ISLAMABAD: The Cabinet Committee on Energy (CCoE) is likely to allow Sui companies to process long-pending Re-gasified Liquefied Natural Gas (RLNG) connection requests at Oil and Gas Regulatory Authority (OGRA) determined tariffs.
According to industry sources, the CCoE is scheduled to meet today [Thursday] under the chairmanship of Prime Minister Shehbaz Sharif. The meeting will take up a one-point agenda to allow Sui Northern Gas Pipelines Limited (SNGPL) and Sui Southern Gas Company Limited (SSGCL) to provide re-gasified liquefied natural gas (RLNG) connections to pending applicants at rates determined by the Oil and Gas Regulatory Authority (OGRA).
If the CCoE grants approval, the decision would end the years-long freeze on new domestic connections and help absorb the mounting surplus LNG volumes in the system, said sources.
The issue has remained under discussion since December 2022 when the CCoE approved the completion of incomplete gas development schemes from 2013 to 2018 but rejected proposals for new indigenous gas connections due to depleting reserves.
Since then, only RLNG-based connections have been permitted under earlier cabinet decisions, but distribution has been limited to new housing schemes and industries.

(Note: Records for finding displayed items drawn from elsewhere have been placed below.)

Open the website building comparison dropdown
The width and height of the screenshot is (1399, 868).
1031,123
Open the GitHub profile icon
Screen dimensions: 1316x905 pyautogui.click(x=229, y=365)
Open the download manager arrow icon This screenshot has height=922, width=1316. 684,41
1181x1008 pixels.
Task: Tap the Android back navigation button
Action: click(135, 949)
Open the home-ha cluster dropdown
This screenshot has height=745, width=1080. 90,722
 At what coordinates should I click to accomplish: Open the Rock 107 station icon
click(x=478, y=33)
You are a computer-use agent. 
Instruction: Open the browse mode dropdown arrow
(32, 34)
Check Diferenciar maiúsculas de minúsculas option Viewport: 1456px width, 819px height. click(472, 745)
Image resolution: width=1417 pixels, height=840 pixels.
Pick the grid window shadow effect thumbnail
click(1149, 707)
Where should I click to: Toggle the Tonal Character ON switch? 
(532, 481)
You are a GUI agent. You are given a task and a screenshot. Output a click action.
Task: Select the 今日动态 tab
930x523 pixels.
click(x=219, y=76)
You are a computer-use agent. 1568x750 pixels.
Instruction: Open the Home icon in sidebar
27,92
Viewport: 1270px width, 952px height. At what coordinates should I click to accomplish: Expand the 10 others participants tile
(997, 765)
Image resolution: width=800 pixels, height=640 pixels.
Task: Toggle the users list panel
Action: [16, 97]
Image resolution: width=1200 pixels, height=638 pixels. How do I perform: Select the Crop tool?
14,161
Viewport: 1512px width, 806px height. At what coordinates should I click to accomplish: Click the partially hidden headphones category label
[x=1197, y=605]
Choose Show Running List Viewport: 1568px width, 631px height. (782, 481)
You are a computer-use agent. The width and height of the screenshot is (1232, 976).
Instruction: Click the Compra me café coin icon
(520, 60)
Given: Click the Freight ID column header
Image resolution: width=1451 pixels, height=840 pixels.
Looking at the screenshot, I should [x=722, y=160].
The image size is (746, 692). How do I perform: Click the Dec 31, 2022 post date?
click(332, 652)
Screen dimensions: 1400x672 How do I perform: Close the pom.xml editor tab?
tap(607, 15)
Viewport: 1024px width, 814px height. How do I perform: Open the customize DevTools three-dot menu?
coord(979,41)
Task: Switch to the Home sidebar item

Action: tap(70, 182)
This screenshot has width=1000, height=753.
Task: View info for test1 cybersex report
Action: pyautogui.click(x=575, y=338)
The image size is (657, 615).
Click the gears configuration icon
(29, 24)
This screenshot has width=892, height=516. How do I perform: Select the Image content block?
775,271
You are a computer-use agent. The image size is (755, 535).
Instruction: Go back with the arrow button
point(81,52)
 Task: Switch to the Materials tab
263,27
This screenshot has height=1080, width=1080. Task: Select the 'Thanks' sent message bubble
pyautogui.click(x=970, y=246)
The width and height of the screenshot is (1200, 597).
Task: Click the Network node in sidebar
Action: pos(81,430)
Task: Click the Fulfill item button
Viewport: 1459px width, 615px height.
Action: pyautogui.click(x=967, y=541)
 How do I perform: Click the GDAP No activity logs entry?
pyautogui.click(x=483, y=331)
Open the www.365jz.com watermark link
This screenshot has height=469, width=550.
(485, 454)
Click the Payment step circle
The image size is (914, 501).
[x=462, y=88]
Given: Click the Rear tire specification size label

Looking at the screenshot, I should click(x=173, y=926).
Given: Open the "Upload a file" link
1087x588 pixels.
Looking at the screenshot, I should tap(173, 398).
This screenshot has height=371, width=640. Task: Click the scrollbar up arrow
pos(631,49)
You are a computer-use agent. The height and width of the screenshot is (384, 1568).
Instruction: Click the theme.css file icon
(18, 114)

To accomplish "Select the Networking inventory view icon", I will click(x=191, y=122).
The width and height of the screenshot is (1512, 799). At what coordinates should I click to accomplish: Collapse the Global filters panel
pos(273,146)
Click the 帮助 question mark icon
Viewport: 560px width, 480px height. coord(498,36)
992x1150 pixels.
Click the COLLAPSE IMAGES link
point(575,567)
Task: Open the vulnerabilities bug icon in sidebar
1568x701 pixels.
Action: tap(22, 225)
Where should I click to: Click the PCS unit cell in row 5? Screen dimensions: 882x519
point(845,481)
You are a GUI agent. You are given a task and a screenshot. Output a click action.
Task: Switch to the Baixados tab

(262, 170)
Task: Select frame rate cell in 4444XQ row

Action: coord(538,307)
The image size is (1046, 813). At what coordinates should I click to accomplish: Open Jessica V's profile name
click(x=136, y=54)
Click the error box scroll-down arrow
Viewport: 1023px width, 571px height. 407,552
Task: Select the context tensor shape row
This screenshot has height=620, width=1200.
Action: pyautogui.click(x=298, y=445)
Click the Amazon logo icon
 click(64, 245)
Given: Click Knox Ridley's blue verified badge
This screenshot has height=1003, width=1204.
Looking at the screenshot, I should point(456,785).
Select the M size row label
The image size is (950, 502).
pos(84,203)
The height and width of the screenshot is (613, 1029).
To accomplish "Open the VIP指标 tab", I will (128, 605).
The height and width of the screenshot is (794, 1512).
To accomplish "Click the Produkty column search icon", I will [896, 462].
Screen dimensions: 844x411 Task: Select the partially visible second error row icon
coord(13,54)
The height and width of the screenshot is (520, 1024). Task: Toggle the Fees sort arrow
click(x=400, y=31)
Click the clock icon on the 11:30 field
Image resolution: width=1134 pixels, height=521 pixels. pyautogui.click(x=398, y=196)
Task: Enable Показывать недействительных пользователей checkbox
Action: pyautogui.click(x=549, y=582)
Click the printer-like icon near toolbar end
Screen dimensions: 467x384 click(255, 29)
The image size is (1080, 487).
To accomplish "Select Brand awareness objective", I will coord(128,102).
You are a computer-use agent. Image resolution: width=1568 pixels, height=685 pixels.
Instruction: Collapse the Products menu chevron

The companies refrained from offering RLNG to applicants in areas already served by indigenous gas to avoid disputes over tariff differentials.
In July 2017, the federal cabinet had relaxed a moratorium to allow RLNG-based connections for industries, commercial entities, and new housing colonies, provided consumers bore the cost of laying dedicated pipelines. That policy created a dual system in which RLNG consumers paid significantly higher rates than indigenous gas users. The imbalance has generated hesitation within the Sui companies about extending RLNG offers to millions of pending domestic applicants.
As per sources, the official data has shown that both gas utilities have so far provided 33,808 RLNG-based connections, while more than 150,000 new applications for RLNG connections remain pending—136,903 with SNGPL and 14,086 with SSGCL. In parallel, SNGPL holds a backlog of 3.2 million indigenous gas connection requests, including 240,000 applicants who have already paid for connections and 4,000 who paid the Rs25,000 urgent fee. SSGCL has 19,797 such pending requests. Officials warn that without a formal framework, the risk of litigation over discriminatory tariffs remains high.
The surplus of imported LNG has added urgency to the matter. Pakistan State Oil (PSO) and Pakistan LNG Limited (PLL) have long-term supply contracts with Qatar Energy and ENI for 10 cargoes a month—equivalent to 1,000 million cubic feet per day (mmcfd). These agreements carry binding take-or-pay clauses requiring full payment regardless of domestic demand.
Initially intended to fuel new LNG-based power plants, the gas was expected to displace older, inefficient plants in the Economic Merit Order. But with alternative generation sources and declining demand from captive power producers following the imposition of a grid transition levy, consumption has dropped sharply.
SNGPL has already projected 11 surplus cargoes in the second half of 2025 and 40 in 2026. The utility has been diverting costly RLNG to households to absorb the excess, a move that pushed up gas prices in July 2025. The OGRA’s estimated revenue requirements for the current fiscal year placed the cost of RLNG diversion to households at Rs242 billion for 24 cargoes, triggering price hikes across consumer categories.
To ease pressure, SNGPL has also been curtailing indigenous gas production by 250–400 mmcfd to maintain system integrity. This measure has hurt exploration and production (E&P) companies, which also lose condensate, crude oil, and LPG output when natural gas flows are restricted. Industry representatives have warned that extended curtailments could reduce incentives for future upstream investment.
Against this backdrop, the Petroleum Division has proposed lifting the moratorium and allowing Sui companies to process all pending applications on RLNG at OGRA’s notified tariffs. The proposal has been circulated among key ministries and regulators for input. The Power Division has endorsed the plan, noting it could divert surplus LNG to meet unmet household demand at market-based prices while recommending a review of power sector off-take obligations.
The Finance and Planning Divisions have also supported the proposal, while OGRA has suggested a review of domestic consumer slabs and legal vetting by the Law Division.
The decision carries broader implications for Pakistan’s energy sector. While it would provide relief to millions of households awaiting connections, it also formalizes a shift toward higher-cost imported fuel at a time when indigenous reserves are depleting. Consumer groups have long protested rising gas bills, and analysts warn that extending RLNG connections could entrench structural price disparities.
For the government, the move may offer short-term relief by reducing LNG surpluses and avoiding costly take-or-pay penalties, but it also underscores the country’s growing reliance on imported energy. With domestic production declining and exploration slowing, Pakistan’s dependence on RLNG is expected to deepen in the years ahead, raising concerns about affordability and energy security.